■ **SOURCE DATA**:
┌────────
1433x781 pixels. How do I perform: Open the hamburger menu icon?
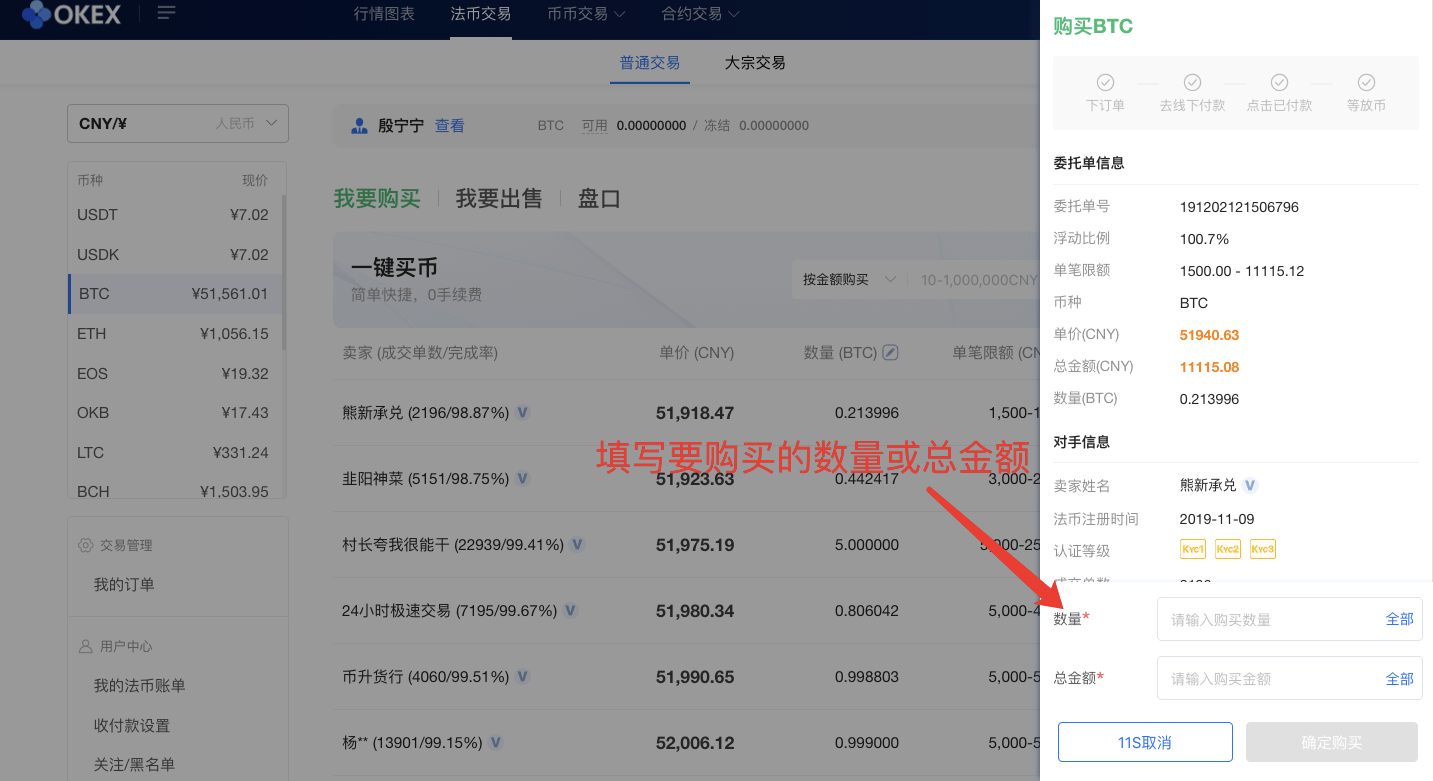click(x=166, y=14)
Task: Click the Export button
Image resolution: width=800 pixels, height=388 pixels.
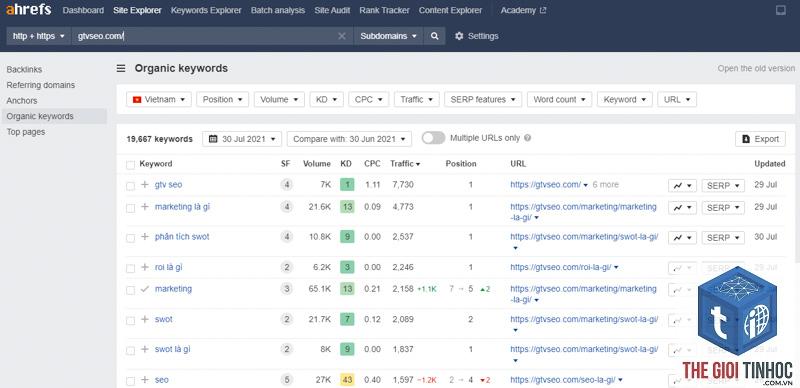Action: coord(760,139)
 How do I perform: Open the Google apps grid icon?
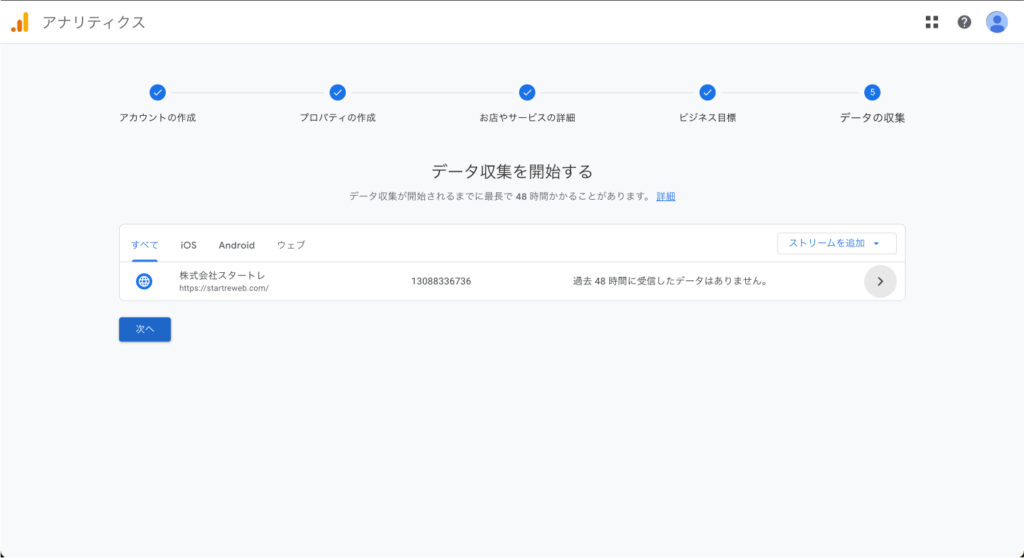click(x=932, y=22)
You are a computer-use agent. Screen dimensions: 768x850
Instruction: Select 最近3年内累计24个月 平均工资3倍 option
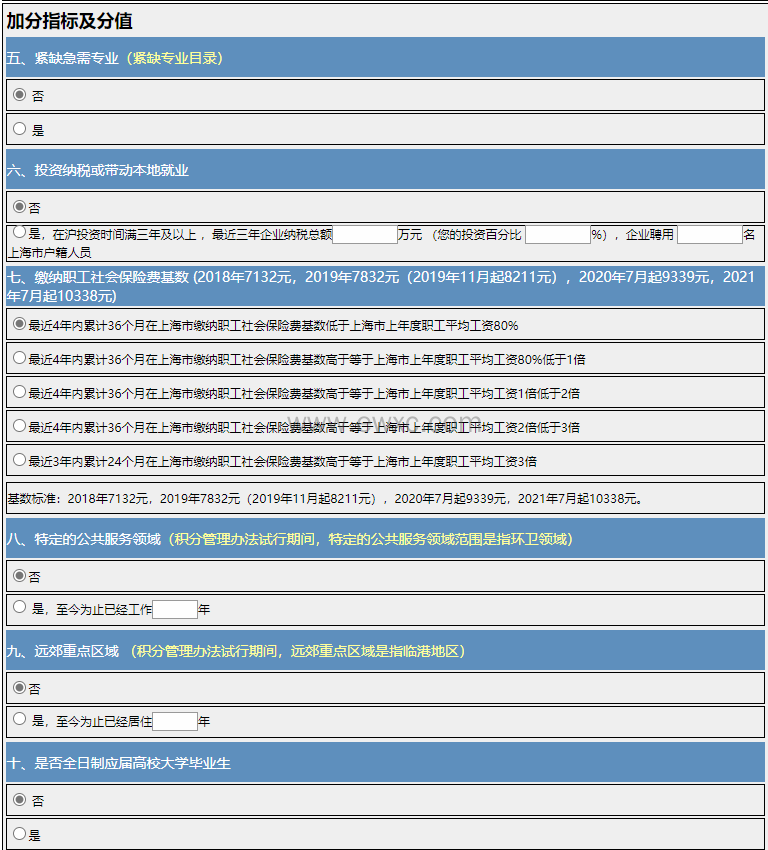coord(19,460)
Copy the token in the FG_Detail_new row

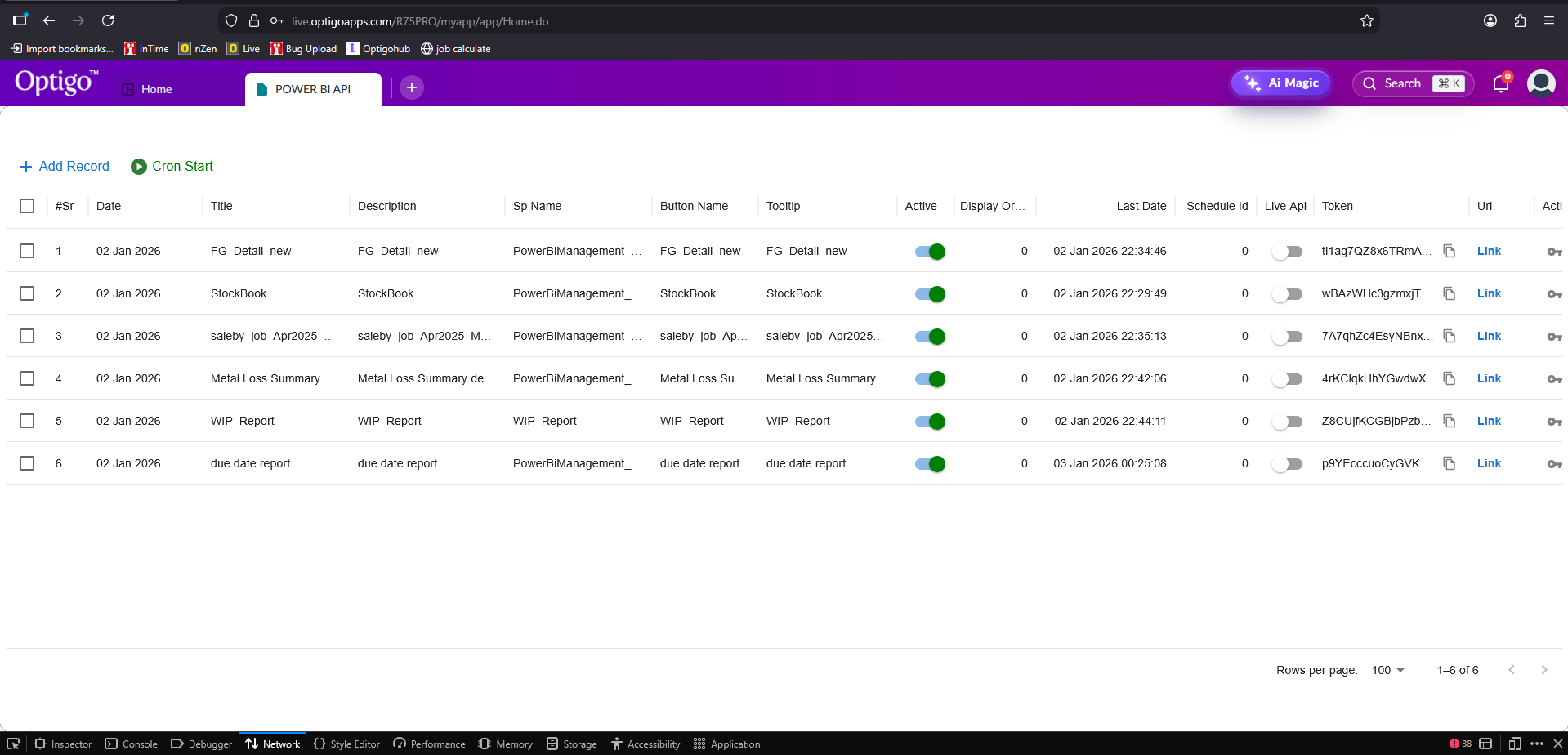pyautogui.click(x=1449, y=251)
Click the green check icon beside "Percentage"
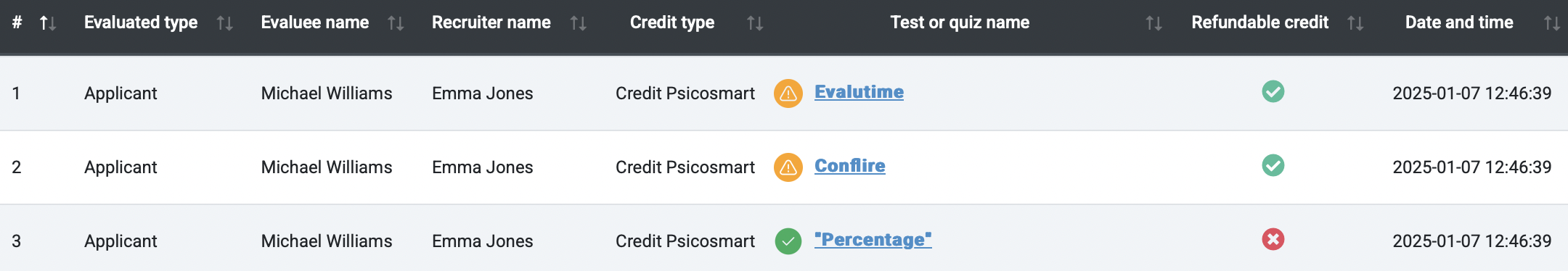The width and height of the screenshot is (1568, 271). tap(788, 241)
└────────
Reproduce exactly, and only, the lines from the one containing "Image resolution: width=800" through the last line of the records above, both included, leaving out any pictures.

■ **EXERCISE RESULT**:
Image resolution: width=800 pixels, height=388 pixels.
Action: coord(760,139)
 How do I perform: Open the Google apps grid icon?
click(x=932, y=22)
You are a computer-use agent. Screen dimensions: 768x850
Instruction: Select 最近3年内累计24个月 平均工资3倍 option
coord(19,460)
Copy the token in the FG_Detail_new row

pyautogui.click(x=1449, y=251)
Click the green check icon beside "Percentage"
The width and height of the screenshot is (1568, 271). tap(788, 241)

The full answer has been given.